This note addresses some of employers’ frequently asked questions in connection with those protections. It will be updated as the situation develops.
The discussion of possible employment law consequences assumes that an employer will only consider taking action against an employee if they have been offered but refused a vaccination. Younger employees without underlying health conditions may not be offered a vaccination before the end of July and taking action against employees before that point could result in age discrimination.
Vaccinations are not compulsory in the UK and the government is encouraging but not requiring all adults to be vaccinated against coronavirus.
At the moment the NHS is providing vaccinations based on a priority list reflecting clinical need and age.
This means that employees do not have control over when they are invited to have a vaccination.

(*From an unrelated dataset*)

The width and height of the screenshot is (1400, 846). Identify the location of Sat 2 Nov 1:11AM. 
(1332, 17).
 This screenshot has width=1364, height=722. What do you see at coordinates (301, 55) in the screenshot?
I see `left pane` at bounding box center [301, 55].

Employees who are under 50 are not expected to be offered a vaccination until priority groups have received at least a first vaccination, which is currently projected to be by mid- April.
It is not currently possible for employers to buy or administer vaccinations outside the NHS framework, so employers are not able to offer to vaccinate staff at this time.
In principle employers can ask employees whether they have been vaccinated if they have put proper procedures in place for processing that personal information.
As processing information about an employee’s vaccination status will amount to the processing of “special category personal data” under the UK GDPR, the employer will need to identify a lawful basis for processing under both Article 6 and Article 9 UK GDPR.
To fulfil these requirements, an employer may seek to argue that processing is necessary for it to comply with legal obligations to which is it subject as an employer (Article 6(1)(c) UK GDPR), such as an obligation to provide a safe work environment to its employees, and so an assessment of whether its workforce is free from Covid-19 may be justified on this basis.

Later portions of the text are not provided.